坂道では自転車を降りて
今のは、なんだったんだろう。俺が着替える所が見たかったのか?いや、単に1人になるのが心細かったのかもしれないな。着替えを終えて彼女を呼び戻す。彼女は落ち着かない様子で入室した。
「なんか、落ち着かないね。どうする?」
「やっぱり教室に戻る?」
「うーん。」
「一緒にいようよ。次の休み時間まで。」
「うん。」

彼女は頬を染めて頷いた。そして、いつも図書室でしているように机に着いた。何して遊ぶ?戸惑いながら、目で訊ねる。

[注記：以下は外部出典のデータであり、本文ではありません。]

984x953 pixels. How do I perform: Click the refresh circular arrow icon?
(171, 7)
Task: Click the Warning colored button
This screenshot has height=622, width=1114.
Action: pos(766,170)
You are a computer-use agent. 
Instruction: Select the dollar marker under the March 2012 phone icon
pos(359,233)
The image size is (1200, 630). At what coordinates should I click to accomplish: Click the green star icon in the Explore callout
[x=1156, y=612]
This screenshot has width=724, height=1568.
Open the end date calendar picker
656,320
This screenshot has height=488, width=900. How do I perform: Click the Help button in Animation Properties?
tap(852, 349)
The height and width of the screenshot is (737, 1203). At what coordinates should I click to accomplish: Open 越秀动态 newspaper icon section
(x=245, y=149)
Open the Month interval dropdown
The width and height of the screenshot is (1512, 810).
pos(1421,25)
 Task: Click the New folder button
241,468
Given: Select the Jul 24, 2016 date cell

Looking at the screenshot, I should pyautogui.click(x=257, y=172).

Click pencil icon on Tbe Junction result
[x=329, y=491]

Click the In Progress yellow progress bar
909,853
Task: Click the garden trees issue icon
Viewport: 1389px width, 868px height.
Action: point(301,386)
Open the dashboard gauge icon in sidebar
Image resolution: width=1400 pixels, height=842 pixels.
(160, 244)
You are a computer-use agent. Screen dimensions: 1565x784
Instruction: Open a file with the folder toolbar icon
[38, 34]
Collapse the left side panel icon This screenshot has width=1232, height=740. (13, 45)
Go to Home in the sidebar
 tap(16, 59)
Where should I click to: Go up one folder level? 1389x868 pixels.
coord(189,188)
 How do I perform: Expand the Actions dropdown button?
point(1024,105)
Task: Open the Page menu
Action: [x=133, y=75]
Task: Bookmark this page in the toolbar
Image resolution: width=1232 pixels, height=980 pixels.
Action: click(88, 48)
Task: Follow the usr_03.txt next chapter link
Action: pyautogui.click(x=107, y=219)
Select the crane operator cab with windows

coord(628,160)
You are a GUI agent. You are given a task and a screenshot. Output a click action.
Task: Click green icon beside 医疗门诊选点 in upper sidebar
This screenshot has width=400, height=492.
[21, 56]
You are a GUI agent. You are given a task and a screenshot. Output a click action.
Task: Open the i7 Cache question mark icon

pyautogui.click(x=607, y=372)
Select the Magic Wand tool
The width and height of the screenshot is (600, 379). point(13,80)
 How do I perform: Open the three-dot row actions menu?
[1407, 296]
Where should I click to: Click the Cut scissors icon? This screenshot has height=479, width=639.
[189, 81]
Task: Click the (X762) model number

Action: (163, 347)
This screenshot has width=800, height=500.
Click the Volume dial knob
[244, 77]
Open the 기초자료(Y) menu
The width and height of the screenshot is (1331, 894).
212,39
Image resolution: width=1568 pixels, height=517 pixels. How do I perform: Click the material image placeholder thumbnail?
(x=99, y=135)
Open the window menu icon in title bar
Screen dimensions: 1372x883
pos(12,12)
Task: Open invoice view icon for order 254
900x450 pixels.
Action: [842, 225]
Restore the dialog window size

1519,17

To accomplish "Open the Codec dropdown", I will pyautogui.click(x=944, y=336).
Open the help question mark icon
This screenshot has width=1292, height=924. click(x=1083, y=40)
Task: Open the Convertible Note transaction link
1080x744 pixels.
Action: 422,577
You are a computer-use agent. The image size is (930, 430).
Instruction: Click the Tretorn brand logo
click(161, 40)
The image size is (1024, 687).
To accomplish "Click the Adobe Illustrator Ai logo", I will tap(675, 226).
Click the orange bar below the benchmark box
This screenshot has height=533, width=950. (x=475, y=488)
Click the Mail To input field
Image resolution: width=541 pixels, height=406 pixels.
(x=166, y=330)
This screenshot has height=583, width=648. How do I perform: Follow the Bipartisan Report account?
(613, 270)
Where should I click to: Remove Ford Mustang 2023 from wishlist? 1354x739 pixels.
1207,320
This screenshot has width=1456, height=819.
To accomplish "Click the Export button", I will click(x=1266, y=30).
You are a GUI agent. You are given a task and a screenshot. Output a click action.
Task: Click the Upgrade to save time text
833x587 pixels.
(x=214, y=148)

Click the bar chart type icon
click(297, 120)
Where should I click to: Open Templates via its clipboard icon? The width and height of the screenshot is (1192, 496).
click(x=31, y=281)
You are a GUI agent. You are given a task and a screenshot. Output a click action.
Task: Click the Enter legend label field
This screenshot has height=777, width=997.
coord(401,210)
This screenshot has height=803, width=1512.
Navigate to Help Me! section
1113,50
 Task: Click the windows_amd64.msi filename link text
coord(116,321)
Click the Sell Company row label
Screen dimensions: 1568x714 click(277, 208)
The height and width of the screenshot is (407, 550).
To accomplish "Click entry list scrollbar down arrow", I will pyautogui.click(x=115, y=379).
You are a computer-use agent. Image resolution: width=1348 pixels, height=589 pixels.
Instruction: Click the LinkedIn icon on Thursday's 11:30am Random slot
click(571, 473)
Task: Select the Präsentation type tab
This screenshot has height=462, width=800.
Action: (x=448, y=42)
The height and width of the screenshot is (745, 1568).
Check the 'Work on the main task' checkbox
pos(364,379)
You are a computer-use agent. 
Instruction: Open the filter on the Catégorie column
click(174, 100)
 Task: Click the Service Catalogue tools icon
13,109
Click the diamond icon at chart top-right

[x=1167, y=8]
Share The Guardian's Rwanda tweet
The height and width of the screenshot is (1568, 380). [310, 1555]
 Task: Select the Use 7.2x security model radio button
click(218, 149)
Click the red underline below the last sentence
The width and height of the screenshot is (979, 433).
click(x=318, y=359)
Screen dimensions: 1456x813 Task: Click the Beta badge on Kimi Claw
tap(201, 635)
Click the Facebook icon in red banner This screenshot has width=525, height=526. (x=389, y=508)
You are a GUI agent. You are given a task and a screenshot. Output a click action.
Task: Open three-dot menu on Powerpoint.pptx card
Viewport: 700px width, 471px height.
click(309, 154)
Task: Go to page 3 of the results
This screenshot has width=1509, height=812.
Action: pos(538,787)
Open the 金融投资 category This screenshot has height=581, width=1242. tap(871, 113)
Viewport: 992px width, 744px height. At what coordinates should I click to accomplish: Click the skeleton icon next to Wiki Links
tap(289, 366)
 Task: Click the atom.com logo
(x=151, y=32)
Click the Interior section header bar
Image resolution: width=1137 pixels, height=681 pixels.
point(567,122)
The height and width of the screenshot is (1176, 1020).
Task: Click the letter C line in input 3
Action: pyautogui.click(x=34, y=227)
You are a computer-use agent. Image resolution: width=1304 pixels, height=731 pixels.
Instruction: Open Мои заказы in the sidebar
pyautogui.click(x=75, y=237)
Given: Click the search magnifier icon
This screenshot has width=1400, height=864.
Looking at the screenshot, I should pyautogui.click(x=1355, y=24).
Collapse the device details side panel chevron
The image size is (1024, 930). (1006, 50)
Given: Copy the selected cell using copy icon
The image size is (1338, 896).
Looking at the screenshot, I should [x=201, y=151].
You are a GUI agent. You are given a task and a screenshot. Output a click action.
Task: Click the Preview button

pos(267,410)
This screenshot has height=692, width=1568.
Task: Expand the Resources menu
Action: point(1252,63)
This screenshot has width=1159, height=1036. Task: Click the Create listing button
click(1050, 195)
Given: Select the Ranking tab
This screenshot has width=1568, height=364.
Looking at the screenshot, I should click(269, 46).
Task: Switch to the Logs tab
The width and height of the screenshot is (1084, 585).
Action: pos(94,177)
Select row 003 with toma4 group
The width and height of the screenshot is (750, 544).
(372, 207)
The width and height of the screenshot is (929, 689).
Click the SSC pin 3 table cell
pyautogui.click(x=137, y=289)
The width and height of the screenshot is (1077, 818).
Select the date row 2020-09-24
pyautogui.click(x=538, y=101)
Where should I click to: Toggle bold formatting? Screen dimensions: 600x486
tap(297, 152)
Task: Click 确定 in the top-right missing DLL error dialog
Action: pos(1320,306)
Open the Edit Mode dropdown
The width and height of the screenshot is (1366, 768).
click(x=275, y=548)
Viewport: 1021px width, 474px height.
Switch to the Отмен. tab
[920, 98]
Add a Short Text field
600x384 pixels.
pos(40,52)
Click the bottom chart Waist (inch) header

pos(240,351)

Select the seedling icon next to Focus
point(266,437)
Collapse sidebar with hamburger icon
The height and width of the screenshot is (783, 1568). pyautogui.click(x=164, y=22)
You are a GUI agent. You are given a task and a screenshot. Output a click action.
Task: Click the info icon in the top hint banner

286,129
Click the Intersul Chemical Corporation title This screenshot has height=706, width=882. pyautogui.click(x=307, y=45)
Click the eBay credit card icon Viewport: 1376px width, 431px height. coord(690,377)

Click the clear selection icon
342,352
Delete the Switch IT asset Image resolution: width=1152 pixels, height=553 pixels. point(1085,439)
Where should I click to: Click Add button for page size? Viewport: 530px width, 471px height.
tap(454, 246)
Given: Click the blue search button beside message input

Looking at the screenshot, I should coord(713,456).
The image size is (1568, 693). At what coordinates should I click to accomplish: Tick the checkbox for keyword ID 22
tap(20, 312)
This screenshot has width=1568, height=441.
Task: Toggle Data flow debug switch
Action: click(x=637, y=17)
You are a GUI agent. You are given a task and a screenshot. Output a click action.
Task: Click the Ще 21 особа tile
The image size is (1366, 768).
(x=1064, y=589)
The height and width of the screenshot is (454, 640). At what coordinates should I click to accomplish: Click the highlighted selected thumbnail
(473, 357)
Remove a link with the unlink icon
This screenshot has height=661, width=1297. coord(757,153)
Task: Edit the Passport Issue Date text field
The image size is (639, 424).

「今日はせっかく部室に二人だけなんだから、もうちょっと違うことしようよ。」
「何するの?」
何と言われると、、なんとも言いようがない。。
「ちょっと、、、、こっち来て。」
立ち上がり近づいて来た彼女の腕をとり、ゆっくりと引き寄せる。少しだけ抵抗があったけど、構わず抱きしめた。彼女は電流が流れたようにビクッと躯を震わせた。
「嫌?」
耳元でささやいた。
「嫌じゃないよ。でも。なんか、、恥ずかしい。」
しばらく彼女は身体を硬くしてモゾモゾ動いていたけど、何度か息を大きく吐いて、やがて落ち着いた。彼女の躯からしだいに力が抜ける。よし、大丈夫だ。俺もようやく大きく息を吐いた。華奢な身体。むにむにと柔らかくて温かい。原っぱみたいな彼女の匂いが俺の鼻を通って、肺に流れこむ。すっげー気持ち良くて、クラクラする。どうしよう。髪、触って良いよな。つるつるの髪をなでてやる。うっかり耳に触れるたら、くすぐったそうに笑った。